*Supplied passage*

From what I've read on there, all Phantoms apart from Tamiya's are hopelessly wrong, all Eduard kits are terrible, Airfix are just Matchbox with better box art, Monogram can never be surpassed and no Hobby Boss or Trumpeter kit looks anything like the real thing. 

C'mon let's not start slagging off other modelling forums. :fraidnot:

 

There are always people that will find a fault with any model, no matter who tooled it.  It's just how they are, and they're probably active on many, many forums, spreading their idea of truth as a service to their egos.  For a long time, people used to say that monogram B-24J moulds had been lost to Davey Jones' locker when they were on a ship that sank.  A couple of years later and it was repopped.  I don't quite understand how these type of rumours happen, or people's motivation for creating them.  At the most charitable, it could be a case of Chinese Whispers, the game not the people of course.

*Requests*
1. Repeat everything in the model kit forum post from "From what I've" down to "the real thing.", word for word.
2. Name every model kit manufacturer mentioned in the model kit forum post.
Use only the model kit forum post, without drawing on outside knowledge.

*Information shown*
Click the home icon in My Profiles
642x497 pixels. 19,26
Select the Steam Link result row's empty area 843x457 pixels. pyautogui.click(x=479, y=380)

*Answers for the tasks*
1.
From what I've read on there, all Phantoms apart from Tamiya's are hopelessly wrong, all Eduard kits are terrible, Airfix are just Matchbox with better box art, Monogram can never be surpassed and no Hobby Boss or Trumpeter kit looks anything like the real thing.

2. Tamiya, Eduard, Airfix, Matchbox, Monogram, Hobby Boss, Trumpeter